#### Text excerpt ####

The point that he wished to make was that when the beginning occurred, the Word was already there! He was with God the Father and He was also God. In fact, John asserts, He was the very instrument of creation and nothing was made without His involvement. After John stressed the origin of Jesus Christ, he then proceeded to point out that the Word was made flesh and dwelt among us (v. 14). It was John’s desire that his readers clearly understand who Jesus of Nazareth really was. He was not simply a prophet or a good man; rather, He was the very Son of God, the eternal Word made flesh. In the beginning He was already present, along with the Father, and shared incredible power and glory.

However—and here is the crucial point—the Word gave up all of that power and glory and came to earth to live as a human being. Known as Jesus of Nazareth, He was born as a helpless human infant, grew and developed into manhood, then began His ministry. The Apostle Paul emphasized that Christ emptied Himself of that great glory and power that He shared with the Father and came to earth in the form of a servant (Philippians 2:6–8). Voluntarily taking upon Himself the limitations of human flesh, He lived life among men for thirty-three and a half years, then suffered one of the most horrible deaths ever devised by man.

Why? Why did He give up so much to become human? What was the real purpose of His first coming? To help us more fully understand why it was necessary for Jesus Christ to do what He did, this article will examine seven distinct purposes for which He came to Earth.

Christ Came to Condemn Sin in the Flesh

One of the doctrines of Antichrist, as Dr. Meredith has clearly explained, is the idea that Jesus Christ was not really in the flesh as you and I are in the flesh. However, Scripture makes quite clear that “in all things He had to be made like His brethren” (Hebrews 2:17). In verse 16, Paul explains that Christ did not take upon Himself the nature of angels, but rather that of the seed of Abraham (cf., KJV). As The Expositor’s Bible Commentary explains regarding this verse: “He did not descend to the level of angels and become one of them. He descended to the level of mankind and became a Jew” (vol. 12, p. 29). “Inasmuch then as the children have partaken of flesh and blood, He Himself likewise shared in the same” (v. 14). He also suffered, being tempted (v. 18). In fact, He was tempted in all points that we are, yet He was without sin (Hebrews 4:15). Why did Christ go through a human life, subject to frailty and temptation?

#### Collected data ####

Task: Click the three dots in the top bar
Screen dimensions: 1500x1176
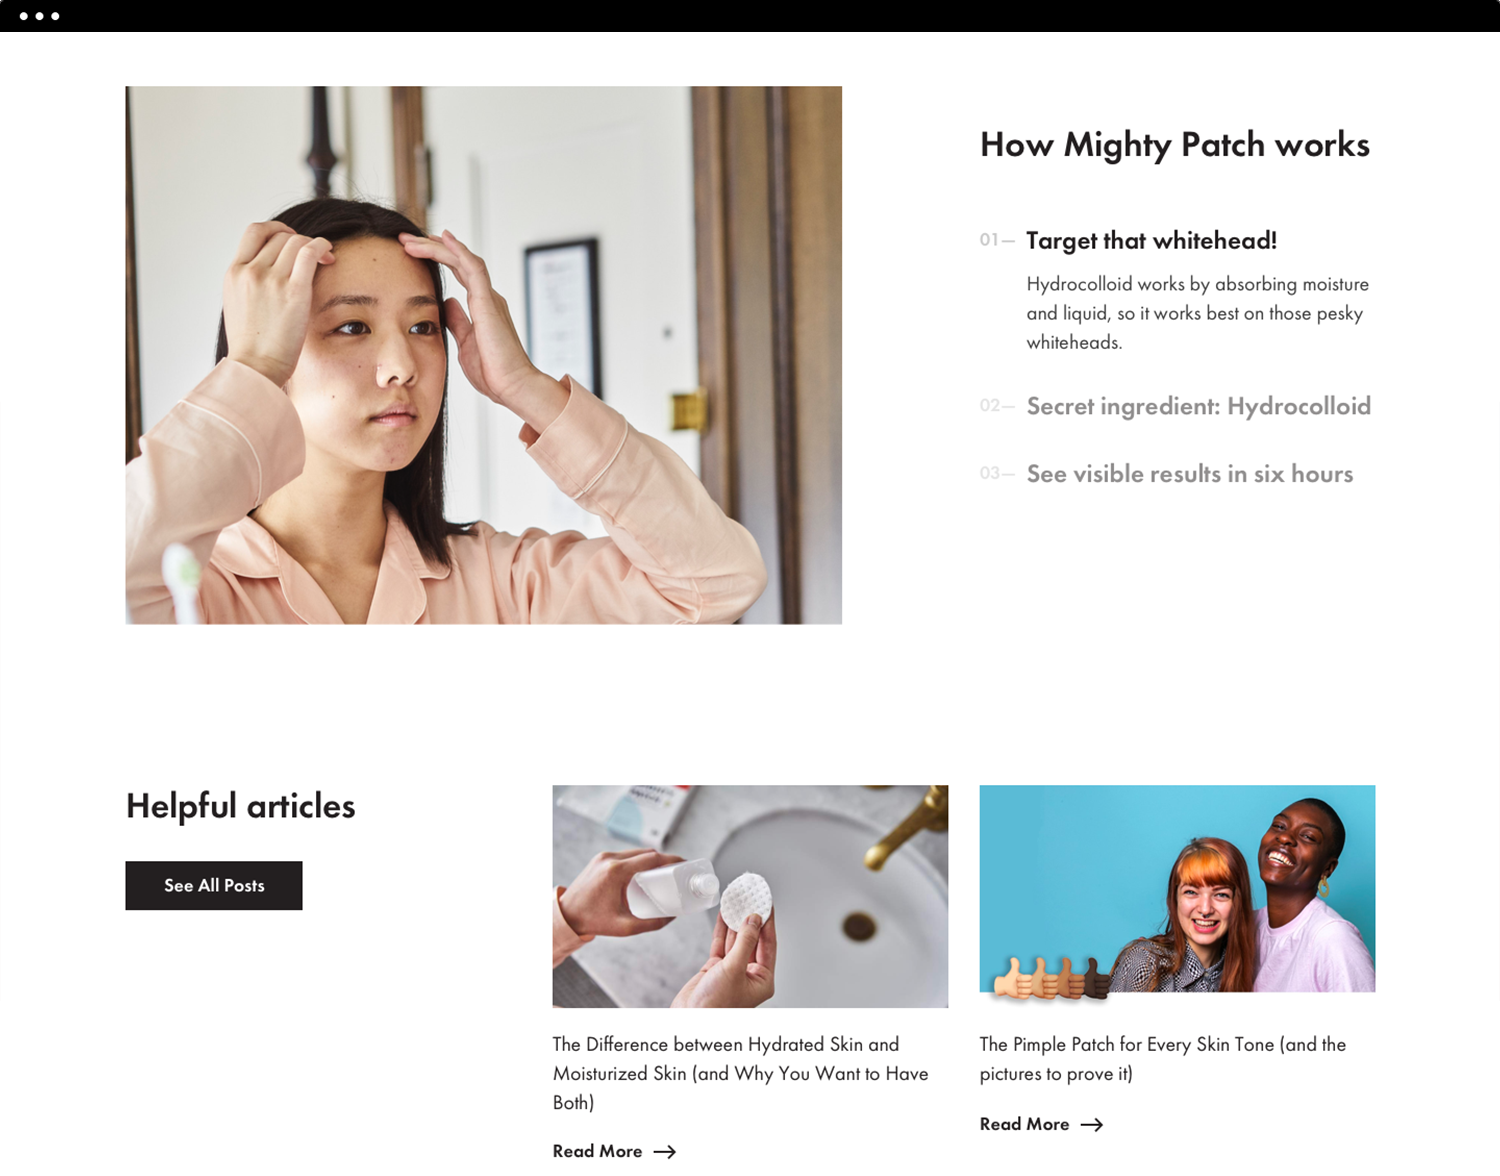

####

# [Challenge A]
Please return the part of the article excerpt starting at "However—and here is" and ending at "came to Earth.".
# [Challenge B]
List every sentence in the article excerpt that ends with a question mark.
# [Challenge C]
According to the article excerpt, for how long did He live among men before His death?

# [Written response A]
However—and here is the crucial point—the Word gave up all of that power and glory and came to earth to live as a human being. Known as Jesus of Nazareth, He was born as a helpless human infant, grew and developed into manhood, then began His ministry. The Apostle Paul emphasized that Christ emptied Himself of that great glory and power that He shared with the Father and came to earth in the form of a servant (Philippians 2:6–8). Voluntarily taking upon Himself the limitations of human flesh, He lived life among men for thirty-three and a half years, then suffered one of the most horrible deaths ever devised by man.

Why? Why did He give up so much to become human? What was the real purpose of His first coming? To help us more fully understand why it was necessary for Jesus Christ to do what He did, this article will examine seven distinct purposes for which He came to Earth.

# [Written response B]
Why?
Why did He give up so much to become human?
What was the real purpose of His first coming?
Why did Christ go through a human life, subject to frailty and temptation?

# [Written response C]
Thirty-three and a half years.